The standard for determining the propriety of a defendant's claim that his counsel's performance was deficient is whether the attorney, in representing the accused, performed at least as well as a lawyer with ordinary training and skill in the criminal law area. State v. Lindsay, 246 Neb. 101, 517 N.W.2d 102 (1994). In determining whether a trial counsel's performance was deficient, there is a strong presumption that such counsel acted reasonably. Id. The second prong of an ineffective assistance of counsel claim requires that the defendant show that any deficient performance prejudiced the defense, that is, demonstrate a reasonable probability that but for counsel's deficient performance, the result of the proceeding would have been different. See State v. Boppre, 252 Neb. 935, 567 N.W.2d 149 (1997).

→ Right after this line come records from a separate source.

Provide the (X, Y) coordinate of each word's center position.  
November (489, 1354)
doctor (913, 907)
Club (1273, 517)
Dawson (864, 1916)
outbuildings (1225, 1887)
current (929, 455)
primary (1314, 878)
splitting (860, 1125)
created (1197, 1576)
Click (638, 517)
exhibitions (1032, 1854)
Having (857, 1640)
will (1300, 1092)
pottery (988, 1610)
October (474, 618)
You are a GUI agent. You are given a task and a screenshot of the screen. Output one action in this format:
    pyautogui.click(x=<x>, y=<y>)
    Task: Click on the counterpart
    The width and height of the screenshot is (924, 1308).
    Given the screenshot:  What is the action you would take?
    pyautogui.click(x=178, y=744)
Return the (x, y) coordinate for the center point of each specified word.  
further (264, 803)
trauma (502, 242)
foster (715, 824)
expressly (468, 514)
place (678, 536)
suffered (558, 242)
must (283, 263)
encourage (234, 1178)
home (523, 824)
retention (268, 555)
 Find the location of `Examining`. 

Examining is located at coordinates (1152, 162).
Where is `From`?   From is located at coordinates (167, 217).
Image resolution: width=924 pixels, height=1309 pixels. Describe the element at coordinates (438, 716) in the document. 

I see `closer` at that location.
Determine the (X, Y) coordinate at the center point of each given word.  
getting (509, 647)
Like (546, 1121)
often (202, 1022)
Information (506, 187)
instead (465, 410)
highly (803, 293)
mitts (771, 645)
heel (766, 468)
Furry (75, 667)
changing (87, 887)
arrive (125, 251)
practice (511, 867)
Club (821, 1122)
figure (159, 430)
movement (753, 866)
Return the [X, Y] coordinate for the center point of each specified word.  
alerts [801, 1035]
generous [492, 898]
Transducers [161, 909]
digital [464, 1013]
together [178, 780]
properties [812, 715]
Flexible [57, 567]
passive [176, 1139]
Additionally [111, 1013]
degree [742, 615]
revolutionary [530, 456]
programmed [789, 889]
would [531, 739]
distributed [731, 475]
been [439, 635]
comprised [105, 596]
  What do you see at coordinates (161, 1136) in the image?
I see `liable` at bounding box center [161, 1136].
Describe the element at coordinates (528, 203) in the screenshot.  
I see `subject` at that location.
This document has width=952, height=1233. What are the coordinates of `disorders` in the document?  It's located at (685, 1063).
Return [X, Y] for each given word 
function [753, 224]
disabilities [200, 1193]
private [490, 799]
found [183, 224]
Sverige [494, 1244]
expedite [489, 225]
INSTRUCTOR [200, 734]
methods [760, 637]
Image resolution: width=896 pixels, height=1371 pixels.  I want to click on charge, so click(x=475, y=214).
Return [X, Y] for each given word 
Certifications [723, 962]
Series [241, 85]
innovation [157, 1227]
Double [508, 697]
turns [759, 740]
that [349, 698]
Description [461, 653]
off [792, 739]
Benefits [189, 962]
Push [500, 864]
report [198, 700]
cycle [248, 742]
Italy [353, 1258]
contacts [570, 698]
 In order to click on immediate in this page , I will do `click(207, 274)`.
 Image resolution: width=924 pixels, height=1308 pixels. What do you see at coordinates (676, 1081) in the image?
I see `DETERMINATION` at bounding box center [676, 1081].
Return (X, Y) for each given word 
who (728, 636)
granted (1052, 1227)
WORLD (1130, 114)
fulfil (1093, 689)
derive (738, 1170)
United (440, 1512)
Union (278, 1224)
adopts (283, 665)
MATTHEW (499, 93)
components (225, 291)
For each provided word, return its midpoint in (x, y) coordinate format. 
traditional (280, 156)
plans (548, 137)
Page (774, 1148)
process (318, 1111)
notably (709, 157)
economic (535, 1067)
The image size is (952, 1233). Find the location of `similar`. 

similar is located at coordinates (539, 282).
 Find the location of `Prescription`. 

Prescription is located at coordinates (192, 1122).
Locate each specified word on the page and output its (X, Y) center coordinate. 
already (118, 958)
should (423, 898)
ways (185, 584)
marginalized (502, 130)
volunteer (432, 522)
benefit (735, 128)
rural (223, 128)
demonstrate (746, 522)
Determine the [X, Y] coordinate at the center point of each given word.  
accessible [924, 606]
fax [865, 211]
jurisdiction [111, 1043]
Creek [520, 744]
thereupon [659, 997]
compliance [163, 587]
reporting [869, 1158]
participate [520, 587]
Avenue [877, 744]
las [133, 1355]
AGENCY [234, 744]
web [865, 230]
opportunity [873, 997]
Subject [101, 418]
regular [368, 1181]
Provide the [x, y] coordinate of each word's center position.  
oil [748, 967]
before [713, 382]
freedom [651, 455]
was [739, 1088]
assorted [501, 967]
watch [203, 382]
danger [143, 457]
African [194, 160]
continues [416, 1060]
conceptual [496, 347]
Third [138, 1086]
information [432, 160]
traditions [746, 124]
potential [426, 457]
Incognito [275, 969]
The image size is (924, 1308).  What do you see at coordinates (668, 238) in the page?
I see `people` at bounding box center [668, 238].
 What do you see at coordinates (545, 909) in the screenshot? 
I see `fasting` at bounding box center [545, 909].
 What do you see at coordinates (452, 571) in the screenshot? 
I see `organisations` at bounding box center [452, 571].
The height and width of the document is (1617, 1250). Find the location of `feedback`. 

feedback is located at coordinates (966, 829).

A challenge to the validity of Jones' conviction for second degree murder would be a collateral attack on the judgment. The Nebraska Postconviction Act requires that a prisoner seeking relief under the act must be in actual custody in Nebraska under a Nebraska sentence. State v. Eutzy, 242 Neb. 851, 496 N.W.2d 529 (1993); State v. Whitmore, 234 Neb. 557, 452 N.W.2d 31 (1990). Without reaching the validity of Jones' conviction for second degree murder, it is obvious from the record that at all times relevant, Jones was not in actual custody under a Nebraska sentence. Jones would not be able to collaterally attack the conviction for second degree murder. Jones has therefore failed to show that he was prejudiced by counsel's failure to investigate the circumstances of Jones' prior conviction and to argue the invalidity of such conviction as a mitigating factor during the sentencing hearing.
It is undisputed that the trial court could take notice of Jones' prior criminal act. In a psychological assessment presented as part of the presentence investigation, Jones admitted that in 1983, he stabbed and killed a man when he found that man with his girl friend. A trial court has broad discretion as to the source and type of evidence and information it may use in determining the kind and extent of punishment to be imposed. State v. Ryan, 248 Neb. 405, 534 N.W.2d 766 (1995). See State v. Guida, 230 Neb. 961, 434 N.W.2d 522 (1989). The court may consider reports of probation officers, police reports, affidavits, and other information almost without limitation as long as it is relevant to the issue of sentencing. See id. Clearly, Jones' admission that he had previously stabbed and killed a man was relevant to the court's sentencing decision. Therefore, Jones' second assignment of error is also without merit.
For the reasons stated herein, we affirm the judgment of the district court.